Every line below from the one with "Where should I click to: Share" through the one with "Task: Click search" is to be repeated exactly, with no picture among them.

(Beginning of GIVEN DATA)

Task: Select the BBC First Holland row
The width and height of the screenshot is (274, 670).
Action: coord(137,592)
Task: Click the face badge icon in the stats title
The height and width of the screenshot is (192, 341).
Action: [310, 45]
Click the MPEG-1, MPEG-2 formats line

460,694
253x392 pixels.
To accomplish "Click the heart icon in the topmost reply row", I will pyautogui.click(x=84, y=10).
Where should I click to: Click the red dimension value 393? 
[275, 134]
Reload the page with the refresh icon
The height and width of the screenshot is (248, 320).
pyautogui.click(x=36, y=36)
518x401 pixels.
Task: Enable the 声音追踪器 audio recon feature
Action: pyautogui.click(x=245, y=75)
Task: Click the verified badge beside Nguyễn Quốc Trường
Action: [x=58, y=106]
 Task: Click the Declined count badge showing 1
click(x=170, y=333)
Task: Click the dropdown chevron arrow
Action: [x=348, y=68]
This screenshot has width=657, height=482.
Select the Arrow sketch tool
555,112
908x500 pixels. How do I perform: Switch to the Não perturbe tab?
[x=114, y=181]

(End of GIVEN DATA)
(Beginning of GIVEN DATA)

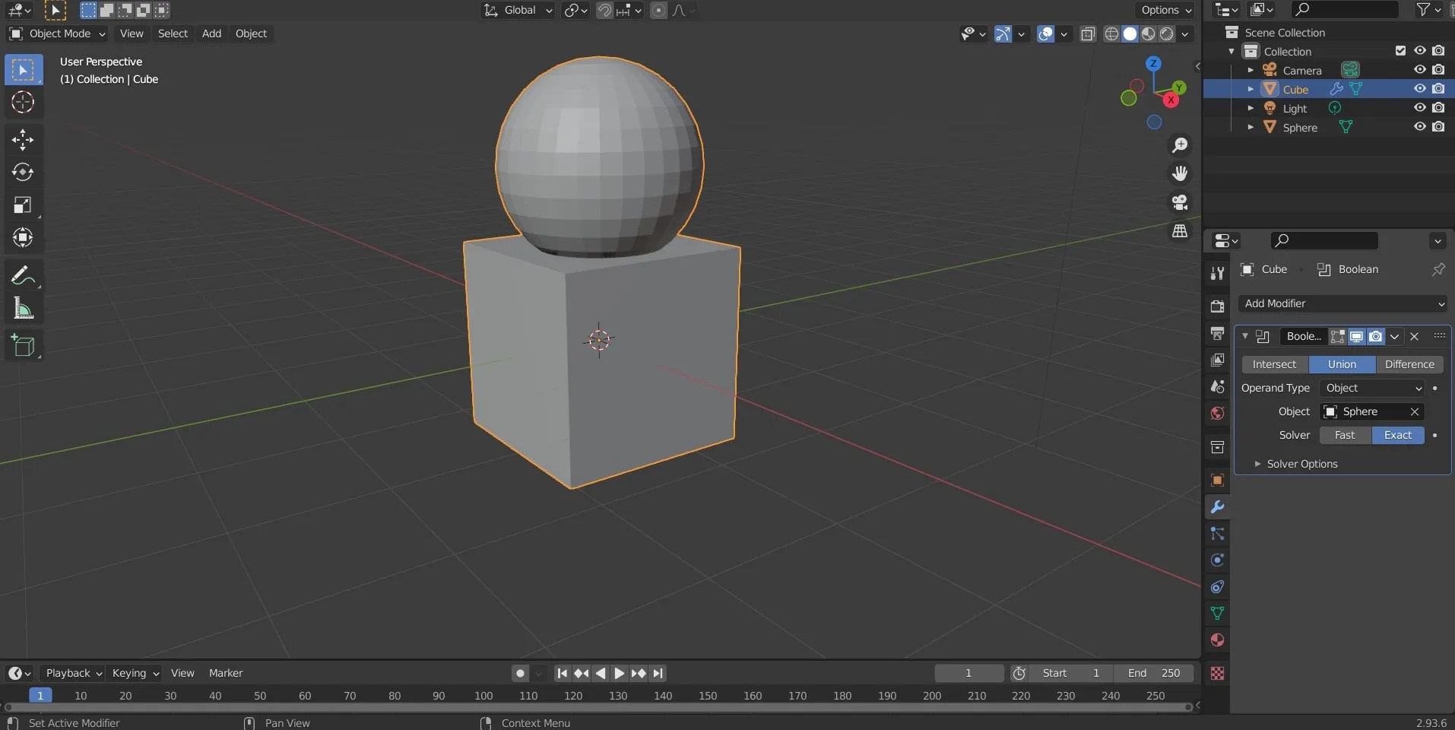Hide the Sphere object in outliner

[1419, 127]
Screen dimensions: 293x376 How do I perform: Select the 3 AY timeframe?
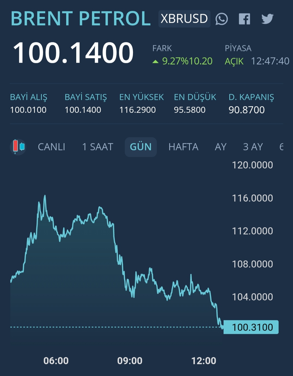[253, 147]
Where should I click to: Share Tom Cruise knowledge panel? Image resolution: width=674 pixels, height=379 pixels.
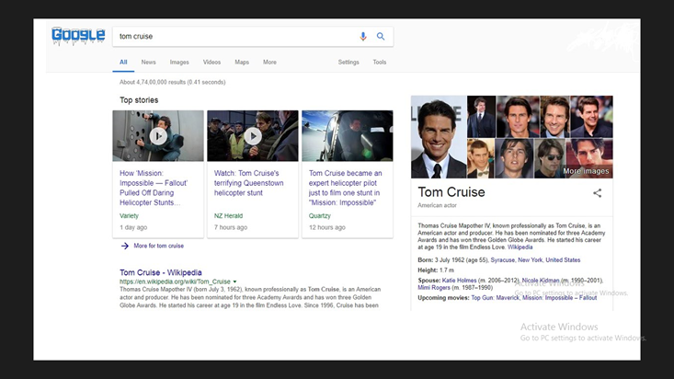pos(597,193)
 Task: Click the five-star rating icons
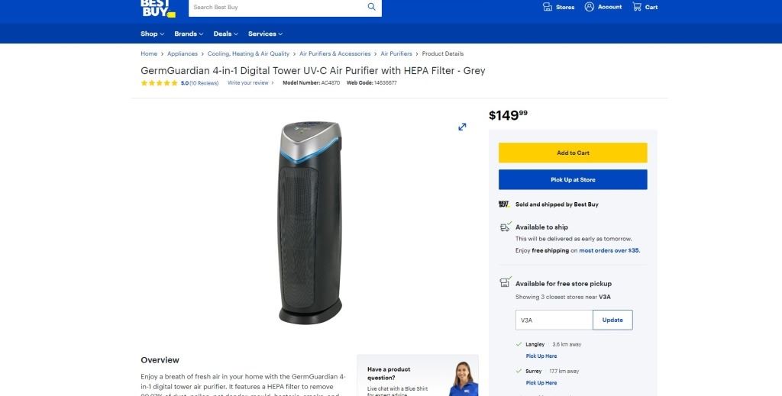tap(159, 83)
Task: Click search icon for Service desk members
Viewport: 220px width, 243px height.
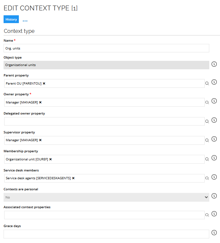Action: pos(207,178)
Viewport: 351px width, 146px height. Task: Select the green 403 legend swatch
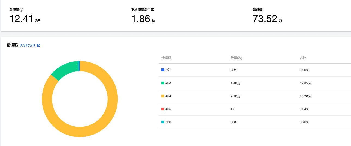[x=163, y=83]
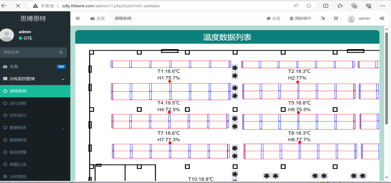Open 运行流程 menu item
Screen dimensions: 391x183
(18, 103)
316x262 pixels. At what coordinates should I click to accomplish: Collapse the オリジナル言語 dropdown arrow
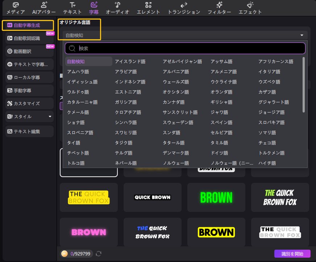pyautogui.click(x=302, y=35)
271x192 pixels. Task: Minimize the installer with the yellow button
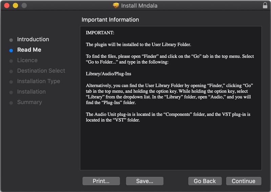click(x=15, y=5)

(End of GIVEN DATA)

#### FINAL ANSWER:
Where should I click to: Share Tom Cruise knowledge panel? Image resolution: width=674 pixels, height=379 pixels.
pos(597,193)
 Task: Click the five-star rating icons
tap(159, 83)
Task: Click search icon for Service desk members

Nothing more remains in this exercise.